Cortes na cultura abalam a Europa


Por LARRY ROHTER
DIANTE DE problemas econômicos e da necessidade de austeridade, governos europeus estão reduzindo o apoio que dão à cultura, forçando instituições de arte a reduzir programas e turnês.
Na Itália, o mundialmente famoso teatro de ópera La Scala enfrenta um deficit de US$ 9 milhões devido à redução de seus subsídios. Na Holanda, o financiamento do governo para programas artísticos foi cortado em 25%. Portugal aboliu seu Ministério da Cultura.
Com isso, algumas companhias e orquestras vêm enxugando suas produções e tentando levantar verbas junto a doadores privados. Em muitos casos, elas agora estão buscando conselhos com as instituições americanas com as quais já têm laços há muito tempo.
"Posso lhe dizer que todas as instituições estão comentando o fato de seus governos lhes estarem dizendo que terão que adotar o modelo americano", falou Joseph V. Melillo, produtor da Brooklyn Academy of Music. "Mas não existe tradição de filantropia individual em muitas dessas culturas, de modo que faltam a elas tanto a motivação quanto os incentivos fiscais para fazerem doações."
Para artistas e administradores na Europa, as mudanças são perturbadoras, até mesmo revolucionárias.
A Europa vê a cultura não como uma commodity, algo em que as forças de mercado determinam quais produtos sobrevivem ou não, mas como um legado comum a ser alimentado e protegido, mesmo no caso dos gêneros artísticos que podem não agradar ao grande público.
"A cultura é uma necessidade básica", disse Andreas Stadler, diretor do Fórum Cultural Austríaco em Nova York e presidente da filial na cidade dos Institutos Nacionais de Cultura da União Europeia. "As pessoas devem ter o direito de assistir à ópera."
A Alemanha e a França -as maiores e mais estáveis economias da Europa- estão sofrendo menos que outros países e podem até apontar para aumentos nas verbas de alguns programas, gêneros e grupos artísticos que promovam a imagem dos países no exterior. É o caso das produções de cinema.

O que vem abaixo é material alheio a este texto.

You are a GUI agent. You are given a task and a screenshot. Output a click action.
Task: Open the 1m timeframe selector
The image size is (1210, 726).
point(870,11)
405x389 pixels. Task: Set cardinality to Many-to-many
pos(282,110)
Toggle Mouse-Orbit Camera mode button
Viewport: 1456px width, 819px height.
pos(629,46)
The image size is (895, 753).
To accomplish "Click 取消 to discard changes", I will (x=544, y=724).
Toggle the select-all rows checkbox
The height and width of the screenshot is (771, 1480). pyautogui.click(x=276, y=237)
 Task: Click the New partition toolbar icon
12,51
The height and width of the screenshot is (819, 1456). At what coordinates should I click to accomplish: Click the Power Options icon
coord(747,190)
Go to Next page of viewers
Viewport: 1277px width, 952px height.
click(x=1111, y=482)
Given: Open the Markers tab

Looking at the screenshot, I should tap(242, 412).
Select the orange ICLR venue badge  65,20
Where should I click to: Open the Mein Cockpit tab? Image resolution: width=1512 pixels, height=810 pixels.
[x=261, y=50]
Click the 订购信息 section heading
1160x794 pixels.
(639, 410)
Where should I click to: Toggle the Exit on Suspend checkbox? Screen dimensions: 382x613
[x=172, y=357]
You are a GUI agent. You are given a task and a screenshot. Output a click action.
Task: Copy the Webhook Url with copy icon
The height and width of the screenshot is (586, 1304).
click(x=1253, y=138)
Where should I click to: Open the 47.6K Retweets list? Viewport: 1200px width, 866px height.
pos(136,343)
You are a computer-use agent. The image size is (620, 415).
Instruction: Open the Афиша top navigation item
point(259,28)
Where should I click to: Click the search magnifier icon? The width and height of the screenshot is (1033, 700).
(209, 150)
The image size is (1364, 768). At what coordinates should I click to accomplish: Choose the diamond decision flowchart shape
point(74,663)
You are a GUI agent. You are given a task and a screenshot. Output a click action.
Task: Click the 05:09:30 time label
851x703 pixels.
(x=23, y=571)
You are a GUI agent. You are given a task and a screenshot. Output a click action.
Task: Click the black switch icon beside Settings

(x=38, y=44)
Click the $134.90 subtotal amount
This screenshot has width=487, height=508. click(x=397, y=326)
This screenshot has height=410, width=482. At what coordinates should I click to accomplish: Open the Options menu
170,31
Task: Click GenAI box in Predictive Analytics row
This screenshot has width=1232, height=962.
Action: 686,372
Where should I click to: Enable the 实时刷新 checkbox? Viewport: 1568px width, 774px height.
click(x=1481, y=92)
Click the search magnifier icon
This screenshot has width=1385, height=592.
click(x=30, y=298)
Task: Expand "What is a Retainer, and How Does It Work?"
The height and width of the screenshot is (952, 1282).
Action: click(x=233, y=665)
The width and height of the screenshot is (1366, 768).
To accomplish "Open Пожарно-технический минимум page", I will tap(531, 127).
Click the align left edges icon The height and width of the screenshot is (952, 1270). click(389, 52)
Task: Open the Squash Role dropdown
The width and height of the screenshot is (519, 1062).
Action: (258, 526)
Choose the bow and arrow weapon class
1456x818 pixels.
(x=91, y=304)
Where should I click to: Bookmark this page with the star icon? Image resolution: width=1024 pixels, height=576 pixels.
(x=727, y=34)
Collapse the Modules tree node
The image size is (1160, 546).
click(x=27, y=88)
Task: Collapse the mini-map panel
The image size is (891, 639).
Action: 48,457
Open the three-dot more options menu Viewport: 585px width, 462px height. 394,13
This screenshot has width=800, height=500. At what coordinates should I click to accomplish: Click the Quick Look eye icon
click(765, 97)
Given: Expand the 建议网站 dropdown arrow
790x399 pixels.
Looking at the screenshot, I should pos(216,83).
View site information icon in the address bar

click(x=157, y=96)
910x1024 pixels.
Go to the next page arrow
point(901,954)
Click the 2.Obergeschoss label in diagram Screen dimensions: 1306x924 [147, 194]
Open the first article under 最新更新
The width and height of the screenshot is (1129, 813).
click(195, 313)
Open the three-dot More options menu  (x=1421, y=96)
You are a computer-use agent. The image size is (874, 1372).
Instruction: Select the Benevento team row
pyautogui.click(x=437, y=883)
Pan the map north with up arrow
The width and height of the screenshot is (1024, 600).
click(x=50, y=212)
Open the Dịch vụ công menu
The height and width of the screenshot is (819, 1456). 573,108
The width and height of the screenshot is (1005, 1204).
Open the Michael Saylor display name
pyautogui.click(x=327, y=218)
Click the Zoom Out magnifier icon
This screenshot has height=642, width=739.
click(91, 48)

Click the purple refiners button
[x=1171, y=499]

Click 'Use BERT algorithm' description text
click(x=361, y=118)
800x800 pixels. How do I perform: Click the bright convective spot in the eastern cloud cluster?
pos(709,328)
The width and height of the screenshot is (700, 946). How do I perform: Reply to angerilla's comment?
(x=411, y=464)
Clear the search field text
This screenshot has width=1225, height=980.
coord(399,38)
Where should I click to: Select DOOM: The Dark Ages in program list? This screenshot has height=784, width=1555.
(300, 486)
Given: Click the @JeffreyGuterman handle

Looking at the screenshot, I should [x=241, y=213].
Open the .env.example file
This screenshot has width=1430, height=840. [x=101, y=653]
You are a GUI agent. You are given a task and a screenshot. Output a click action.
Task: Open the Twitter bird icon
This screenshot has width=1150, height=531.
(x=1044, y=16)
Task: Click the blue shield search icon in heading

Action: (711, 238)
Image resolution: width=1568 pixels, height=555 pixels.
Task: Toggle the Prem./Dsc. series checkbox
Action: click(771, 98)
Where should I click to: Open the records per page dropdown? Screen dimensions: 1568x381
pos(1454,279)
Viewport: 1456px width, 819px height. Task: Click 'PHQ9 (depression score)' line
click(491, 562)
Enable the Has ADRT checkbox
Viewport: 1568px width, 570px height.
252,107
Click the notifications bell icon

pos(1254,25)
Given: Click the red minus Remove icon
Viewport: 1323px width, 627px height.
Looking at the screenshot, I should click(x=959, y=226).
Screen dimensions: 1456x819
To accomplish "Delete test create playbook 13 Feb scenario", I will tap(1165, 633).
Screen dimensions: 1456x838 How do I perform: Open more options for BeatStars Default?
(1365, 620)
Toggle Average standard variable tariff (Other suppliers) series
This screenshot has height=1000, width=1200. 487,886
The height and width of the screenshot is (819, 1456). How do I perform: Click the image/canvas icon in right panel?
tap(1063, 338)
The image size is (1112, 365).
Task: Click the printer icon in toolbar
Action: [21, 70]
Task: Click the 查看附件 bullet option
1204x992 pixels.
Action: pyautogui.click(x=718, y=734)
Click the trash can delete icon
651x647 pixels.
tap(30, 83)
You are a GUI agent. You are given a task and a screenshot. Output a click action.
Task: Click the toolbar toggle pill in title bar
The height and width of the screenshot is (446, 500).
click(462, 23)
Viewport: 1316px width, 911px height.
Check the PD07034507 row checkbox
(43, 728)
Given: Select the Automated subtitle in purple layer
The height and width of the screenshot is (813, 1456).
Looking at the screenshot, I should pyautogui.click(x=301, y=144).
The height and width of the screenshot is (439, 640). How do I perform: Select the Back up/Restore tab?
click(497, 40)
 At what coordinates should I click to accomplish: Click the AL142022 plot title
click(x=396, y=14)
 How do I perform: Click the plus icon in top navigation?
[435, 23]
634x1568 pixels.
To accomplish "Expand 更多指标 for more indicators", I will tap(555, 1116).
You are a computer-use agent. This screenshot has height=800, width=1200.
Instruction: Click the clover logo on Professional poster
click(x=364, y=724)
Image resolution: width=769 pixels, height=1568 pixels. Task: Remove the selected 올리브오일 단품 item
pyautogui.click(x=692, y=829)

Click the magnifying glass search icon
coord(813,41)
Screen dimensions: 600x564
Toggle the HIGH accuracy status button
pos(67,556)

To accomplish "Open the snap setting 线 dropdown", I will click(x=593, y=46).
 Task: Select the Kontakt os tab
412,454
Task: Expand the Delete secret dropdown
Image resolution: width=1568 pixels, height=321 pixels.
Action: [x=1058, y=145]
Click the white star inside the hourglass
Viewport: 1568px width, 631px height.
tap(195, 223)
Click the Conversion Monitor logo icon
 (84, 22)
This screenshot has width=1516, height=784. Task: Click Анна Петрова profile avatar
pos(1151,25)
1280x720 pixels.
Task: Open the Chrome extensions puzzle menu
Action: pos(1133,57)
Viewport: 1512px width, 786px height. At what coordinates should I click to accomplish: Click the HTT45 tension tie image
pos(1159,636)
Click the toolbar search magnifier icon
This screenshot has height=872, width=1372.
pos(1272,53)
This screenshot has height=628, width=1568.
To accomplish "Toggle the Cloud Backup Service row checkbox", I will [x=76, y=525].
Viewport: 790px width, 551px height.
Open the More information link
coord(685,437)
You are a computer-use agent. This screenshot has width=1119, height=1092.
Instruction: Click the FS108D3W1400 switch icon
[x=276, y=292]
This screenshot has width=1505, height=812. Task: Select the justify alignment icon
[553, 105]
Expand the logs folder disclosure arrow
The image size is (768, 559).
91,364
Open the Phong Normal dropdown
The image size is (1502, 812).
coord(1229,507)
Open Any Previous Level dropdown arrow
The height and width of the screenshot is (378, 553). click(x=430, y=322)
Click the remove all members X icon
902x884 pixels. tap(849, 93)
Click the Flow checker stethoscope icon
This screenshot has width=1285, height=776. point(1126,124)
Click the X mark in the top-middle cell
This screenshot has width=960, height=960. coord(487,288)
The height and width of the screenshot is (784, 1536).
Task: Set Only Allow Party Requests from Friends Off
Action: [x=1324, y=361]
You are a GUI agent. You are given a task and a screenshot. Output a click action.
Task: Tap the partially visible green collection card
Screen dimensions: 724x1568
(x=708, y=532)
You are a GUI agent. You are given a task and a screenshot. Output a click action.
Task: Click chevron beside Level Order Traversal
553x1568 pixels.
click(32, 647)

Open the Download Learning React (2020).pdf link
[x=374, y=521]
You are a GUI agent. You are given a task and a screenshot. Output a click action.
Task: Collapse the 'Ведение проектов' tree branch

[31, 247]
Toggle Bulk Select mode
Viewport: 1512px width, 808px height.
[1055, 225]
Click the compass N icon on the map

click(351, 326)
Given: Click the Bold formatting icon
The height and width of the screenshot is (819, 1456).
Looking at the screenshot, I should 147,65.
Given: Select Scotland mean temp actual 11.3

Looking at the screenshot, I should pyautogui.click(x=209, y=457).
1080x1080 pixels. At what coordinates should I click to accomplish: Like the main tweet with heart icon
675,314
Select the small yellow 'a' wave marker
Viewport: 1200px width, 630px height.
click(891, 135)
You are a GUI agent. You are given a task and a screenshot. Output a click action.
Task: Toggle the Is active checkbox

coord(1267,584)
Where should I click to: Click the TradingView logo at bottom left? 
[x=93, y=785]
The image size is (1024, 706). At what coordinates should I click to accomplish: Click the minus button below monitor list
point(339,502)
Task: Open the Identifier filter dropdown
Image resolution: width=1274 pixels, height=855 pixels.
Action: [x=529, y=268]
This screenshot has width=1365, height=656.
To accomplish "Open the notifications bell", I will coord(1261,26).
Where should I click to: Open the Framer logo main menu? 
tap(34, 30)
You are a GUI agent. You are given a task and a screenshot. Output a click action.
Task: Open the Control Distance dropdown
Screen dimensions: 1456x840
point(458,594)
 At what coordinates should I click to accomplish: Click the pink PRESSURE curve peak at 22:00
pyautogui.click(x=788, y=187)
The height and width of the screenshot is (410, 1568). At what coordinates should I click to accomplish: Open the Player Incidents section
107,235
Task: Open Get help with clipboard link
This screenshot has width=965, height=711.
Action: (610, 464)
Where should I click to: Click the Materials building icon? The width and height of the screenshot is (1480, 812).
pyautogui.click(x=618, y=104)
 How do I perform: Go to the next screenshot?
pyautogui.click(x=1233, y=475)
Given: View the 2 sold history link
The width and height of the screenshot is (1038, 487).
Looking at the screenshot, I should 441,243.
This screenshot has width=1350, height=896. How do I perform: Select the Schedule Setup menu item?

Mas outros países, cujos governos são liderados por conservadores ou tecnocratas -como a Itália, a Hungria, a Holanda e o Reino Unido- tiveram seus orçamentos culturais cortados. A mesma coisa aconteceu com outros --Grécia, Portugal, Espanha e Irlanda-- que estão sendo forçados a reduzir seus gastos públicos para permanecerem na zona do euro.
No caso da Holanda, o orçamento de cultura será reduzido em aproximadamente US$ 265 milhões (25%) até o início de 2013 e os impostos sobre ingressos para eventos culturais devem subir de 6% para 19%, embora cinemas, eventos esportivos, zoológicos e circos estejam isentos. O secretário de Estado da Educação, Cultura e Ciência, Halbe Zijlstra, disse que o que se busca é "mais que a qualidade -uma nova visão da política cultural", na qual as instituições tenham que justificar economicamente o que fazem e competir pelas verbas limitadas.
Isso quer dizer que o peso maior dos cortes projetados recairá sobre companhias menores, especialmente as que fazem trabalhos experimentais e de vanguarda. Instituições grandes e consolidadas, como o Rijksmuseum, o museu Van Gogh, a orquestra Royal Concertgebouw e o Balé Nacional Holandês, estão mais bem posicionadas para se sustentar.
"A economia não está mais tão boa. Para conseguir apoio é preciso ser uma companhia grande, com reputação internacional", explicou Michael Nieuwenhuizen, gerente de projetos internacionais do Centro Musical Holandês. "Além disso, o governo quer ver uma boa relação custo-benefício e vincula isso aos mercados; portanto, se você tiver um público, será recompensado."
A consequência disso, ele acrescentou: "Vamos perder alguns corais e algumas orquestras".
De acordo com Sophie Lambo, diretora gerente do Internationaal Danstheater, de Amsterdã, no campo da dança "vai ser um tsunami".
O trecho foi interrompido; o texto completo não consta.